Parochiekerk Heilige Petrus en Paulus met pastorie en pastorietuin te Geetbets

In samenwerking met Steenmeijer architecten werd een beheersplan opgemaakt voor de de Heilige Petrus en Pauluskerk met kerkhof, en naastgelegen pastorie met pastorietuin, waar zich de als monument beschermde Ginkgo biloba in bevindt.
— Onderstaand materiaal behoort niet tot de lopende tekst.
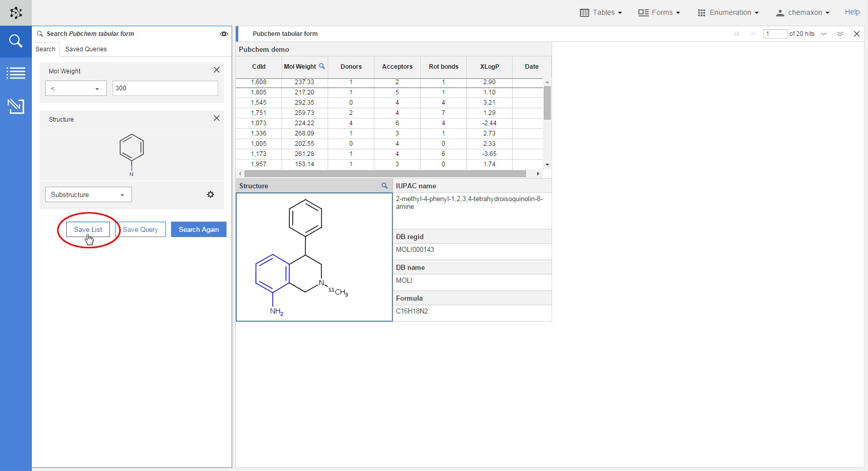The width and height of the screenshot is (868, 471).
Task: Open the Enumeration menu
Action: pyautogui.click(x=728, y=12)
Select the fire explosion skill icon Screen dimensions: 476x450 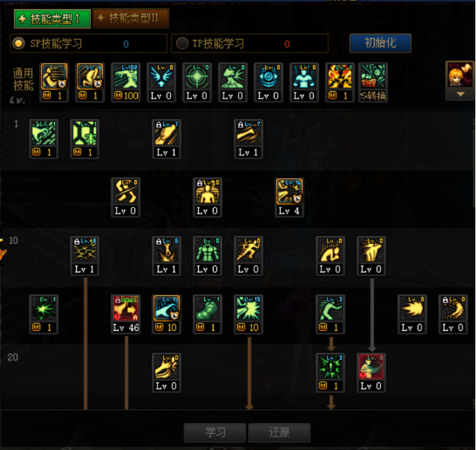(339, 76)
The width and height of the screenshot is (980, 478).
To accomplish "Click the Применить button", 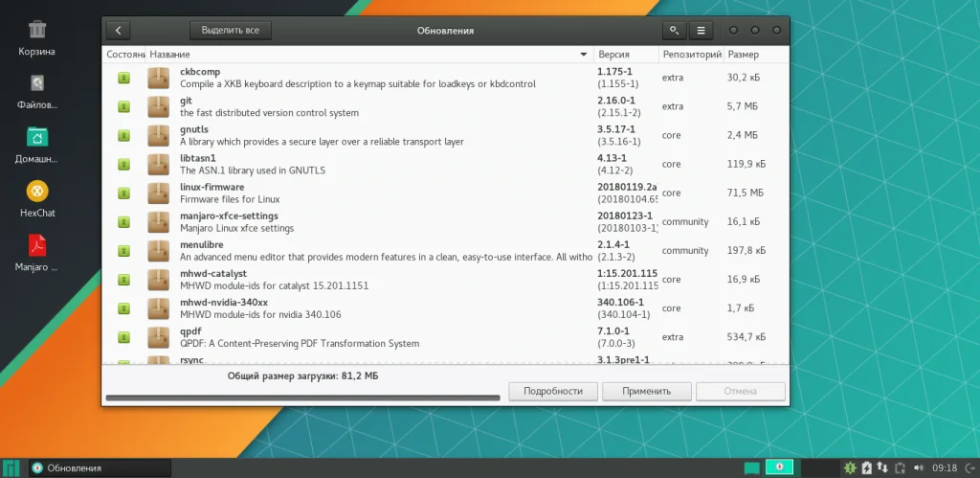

De plattelandskerk van Geetbets is het resultaat van een nieuwbouw uit 1776. De oude kerk was namelijk bouwvallig en werd op de toren na volledig afgebroken en vervangen. In de loop van de 19e eeuw bleek de kerk te klein te zijn, waarop in 1855-1859 nieuwe uitbreidingswerken volgden. Hierbij werd de inmiddels bouwvallige toren neergehaald en werd de kerk verder naar de straat toe verlengd en afgesloten door een nieuwe toren. Het is tijdens deze periode dat de kerk zijn huidige vorm kreeg. Historische interieurfoto’s laten echter zien dat de zeer rijkelijk uitgewerkte kerk jammer genoeg heel wat van zijn artistiek en esthetisch waardevolle elementen verloren heeft, zoals de opvallende wand- en plafondschilderingen, en de indrukwekkende beeldengroep met afbeelding van de apostelen.
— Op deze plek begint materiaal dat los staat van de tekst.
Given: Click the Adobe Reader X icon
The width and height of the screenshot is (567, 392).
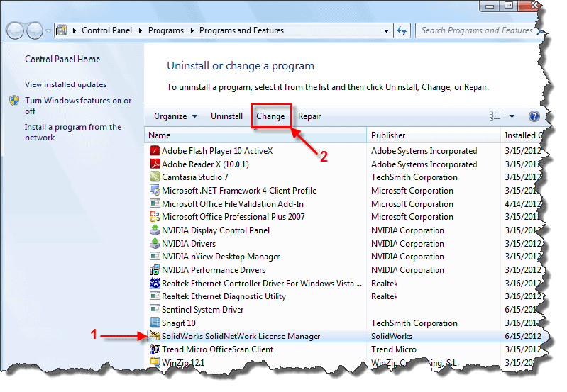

Halverwege de 18e eeuw werd de naastliggende oude pastorie vervangen door het huidige gebouw. De architectuur van de buitenzijde is streng, symmetrisch en strak, maar binnen zijn toch nog enkele fraaie interieurelementen terug te vinden, zoals de classicistische trappartij. In de tuin werd tijdens deze periode een Ginkgo biloba aangeplant. Deze boom groeide intussen uit tot de grootste Ginkgo van ons land, en werd mede daarom apart beschermd als monument. Deze uitheemse boom was een nieuwigheid in de 18e eeuw en werd toen vanuit Oost-Azië via de plantentuin van Utrecht in Europa ingevoerd.

Verder was de kerk steeds omringd door een kerkhof, welk samen met de bouw van de nieuwe kerk in de 18e eeuw volledig genivelleerd werd en heraangelegd werd. Vervolgens kende de site een grote uitbreiding in 1900, waarbij ook de kerkhofommuring tot stand kwam. Door de vele ruimingen door de jaren heen blijven er heden geen pre-WO I graven meer over, op de imposante grafkelder van de familie Booten uit de late 19e eeuw na.